The first picture is the finished resonator, the second is what I started with (I forgot to take a picture of the ACTUAL guitar I used before cutting it up!). The soundhole covers are drainhole covers, the coverplate is made out of an old metal dish tray, and the bridge covers are two drawer handles. I wimped out on fashioning my own resonator cone/biscuit bridge and tailpiece, and just bought them cheaply online. I also bought a cheap piezo pickup so that the resonator could be amplified.
This is by no means an all inclusive guide to the process I took, more of a rough idea. I kinda just ran with the concept and paid scant attention to precise details...
Step 1: Cutting a Hole in Soundboard, Making the Soundwell
The first step was to cut a hole in the soundboard so that the soundwell could be inserted. The soundwell is a wooden bowl, about 3/4" thick, that I bought from Target. I wasn't particularly exacting in this process, but I cut the bowl so that it would fit snugly in the newly made hole. Rather than removing the back of the guitar in order to fit the soundwell, I cut it in half so I could jimmy it in there.
I cut a few arches in the bottom of the "soundwell" so that some noise could escape into the rest of the guitar body. After fitting it in, I applied a heavy dose of wood glue to hold it in place
Step 2: Wood Puttying and Sanding Smooth
After the glue for the soundwell had sufficiently dried, I sanded off the tacky blue paint so that the guitar would be smooth and ready for a new stain down the line. I also applied a heavy dose of wood putty to cover the seams between the two pieces of the soundwell, and the gaps between the soundwell and the guitar body. For the sanding I used various grits of sandpaper and a trusty wood rasp.
Additionally, at this point I cut a new design in the headstock since I didn't like the original shape.
Step 3: A New Cover for the Old Soundhole, Test Placement of Pieces
I cut a new piece to cover the old soundhole. The shape of the piece was only a temporary design, and as the project progressed I adjusted it to account for the placement of the cover plate. The wood I used ended up being too thick, so I had to sand it down later.
In order to make sure this wasn't a complete waste of time, I put the resonator cone in and strung it up for a test play. It sounded good, but it was necessary to adjust the string height.
Step 4: Cutting New Soundholes and Coverplate
I used a dremel to cut the new soundholes on either side of the base of the neck, having already determined the hole size with the test placement of the drainhole covers.

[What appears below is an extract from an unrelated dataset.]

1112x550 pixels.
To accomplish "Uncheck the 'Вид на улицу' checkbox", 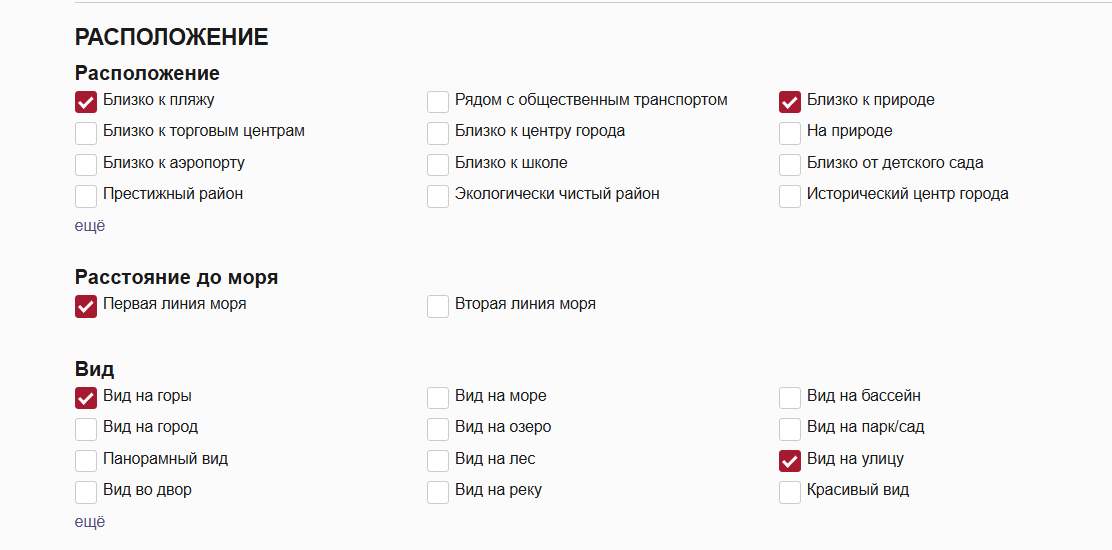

I used an old metal dish tray (another Goodwill purchase for $2) to cut the new coverplate. In order to get the correct size, I used a piece of cardboard to cut a circle until it covered the hole in the soundboard appropriately, and then traced the circle onto the dish tray. To cut the dish tray, I used cutoff wheels on the dremel tool, and then sanded smooth the cut so that there were no burrs.
I also cut a rectangular hole in the coverplate to account for the bridge. Using a drill, I cut several holes of different sizes in the coverplate.
Step 5: Installing Pickup and Staining
The piezo pickup I bought cost around $15, and it was pretty easy to install. In hindsight, I should have accounted for the pickup before gluing in the soundwell...it took some maneuvering but I was able to get the pickup input under the soundwell and into the hole I drilled in the side using a piece of dental floss attached the input.
For the stain, I wanted to get a dirty look, so I used a few coats of different color stains. After finishing the staining and applying a coat of polyurethane, I superglued the pickup to the underside of the resonator cone. It ended up dampening the tone quite a bit, but it was nice to be able to plug it into an amp.
Step 6: Applying Soundhole Covers and Coverplate
In order to secure the drainhole covers over the new soundholes, I glued two wooden blocks to the back of the guitar so that the drainhole covers cover be attached by a woodscrew to the blocks. I spray painted the inside black.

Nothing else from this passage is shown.